Manvel city council heard from members of the Manvel Economic Development Corporation (MEDC) at its January meeting regarding the return of sales tax proceeds that were rededicated to street maintenance in 2010. Making the argument that the city’s financial position is far better than it was in 2011, MEDC members asked council to support an effort to convince voters to approve the return of a full ? cent sales tax allocation in the May 2015 election.
The argument was also made that MEDC funds can promote significant projects to help the city develop and cited the current funding of the water and wastewater improvements being installed along highway 6 as an example. For years the city saw potential development shy away due to the lack of water and sewer infrastructure available. With the installation currently in progress expected to be complete in early 2015, along with the completion of residential developments expected in the coming years, members feel it likely to finally see the grocery store and perhaps other retail establishments that citizens have long anticipated.

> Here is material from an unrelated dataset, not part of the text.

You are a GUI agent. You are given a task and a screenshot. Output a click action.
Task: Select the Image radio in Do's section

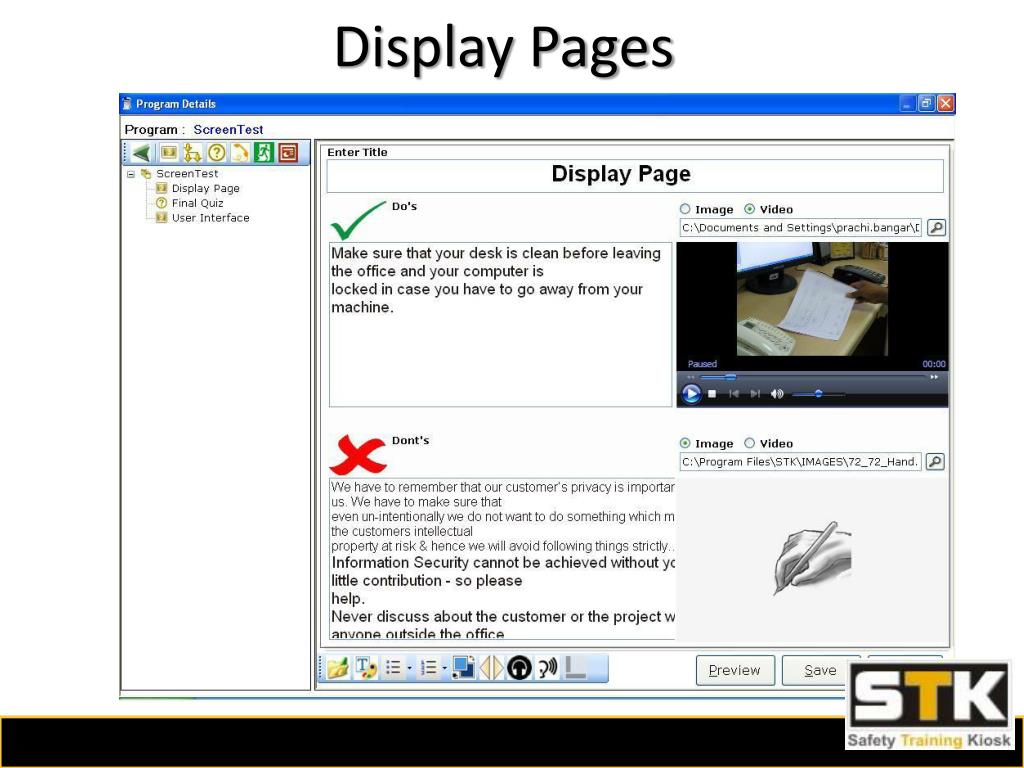pyautogui.click(x=685, y=209)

Economic Development Corporations for a city are generally established to improve the economic base and enhance its business environment. Programs are designed to attract, retain, and assist new and existing businesses and jobs through a variety of activities including grants, loans, and the provision of information. City council member Melody Hanson, who also serves on the MEDC Board, effectively describes the Corporation as “kind of a silent partner with the city” and explains that “for many years there wasn’t really a project or sufficient funds available, so members were conservative in just holding the money and letting it accrue which has allowed the opportunity to do a major project.” In addition to the funding of the installation of water and sewer infrastructure to service future development along Hwy 6 to Hwy 288, past projects moved by MEDC include the installation of a water/sewer line to service the ProBuild Lumber facility on the south side of Hwy 6 from FM 1128, water and sewer lines servicing the eastern portion of Hwy 6 from FM 1128 to roughly the Burger barn location, and a water line along 1128 to service a dance studio.

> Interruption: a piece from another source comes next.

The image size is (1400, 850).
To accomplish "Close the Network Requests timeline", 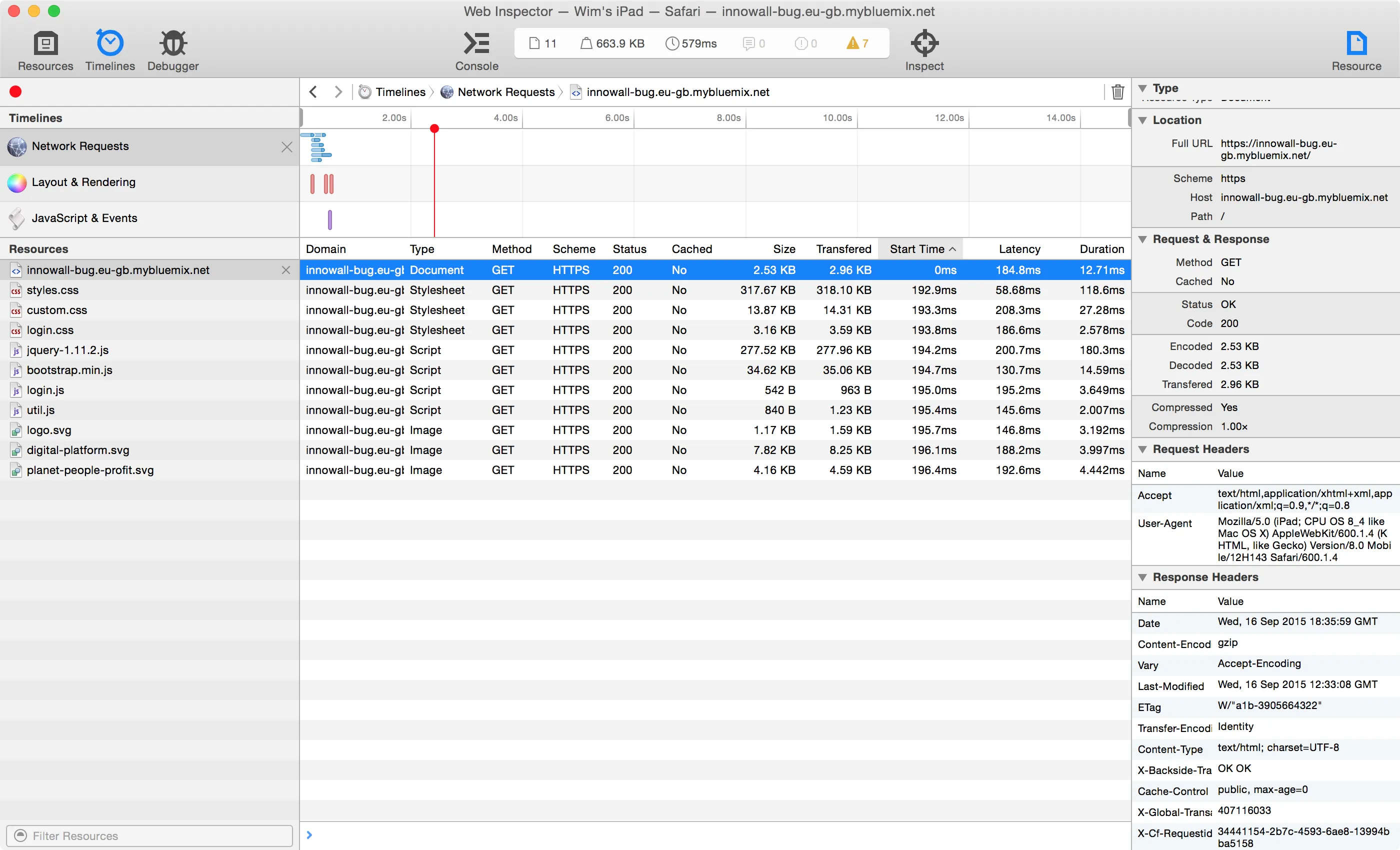I will pyautogui.click(x=287, y=146).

Council member Hanson explained that “almost everyone that you speak with is very much in support of the potential of having a grocery store, so we have been trying to stress that it is through economic development, such as the infrastructure improvements, that we can get that here. I think if we can tie those two together maybe people will understand a little bit more about what we do.” Hanson has expressed hope that prior funding levels will be restored while conceding the benefit of the increased money put toward roads and bridges in 2010. “In the long run, spending money like we are on projects such as the water/sewer installation down Hwy 6 will be far better for the city,” Hanson believes.

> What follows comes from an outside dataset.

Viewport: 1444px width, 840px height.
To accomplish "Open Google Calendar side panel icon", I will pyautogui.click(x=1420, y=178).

City Manager Kyle Jung explained that “under state law the street maintenance sales tax must be re-authorized by the voters every five years. If it is not re-authorized or the city council fails to call for its election, that 1/8 of a cent of sales tax simply is not collected anymore. It does not revert back to anything, it just simply is not collected.” According to Jung, what city council needs to do is call an election to provide the 1/8 cent sales tax to the city and then dedicate it to MEDC if that is their desire.
Council member Adrian Gaspar thinks it is now time to return the allocation to MEDC “because they are going to use it properly towards the development of the city.” Mayor Delores Martin agreed saying “we are advocating commercial/retail coming into our city and MEDC is expanding the infrastructure which gives us the opportunity to bring businesses in here. It is only right (that we support this effort) and we need to work together to accomplish it.” The matter will be an agenda item on a future council meeting prior to the time requirement to call the election.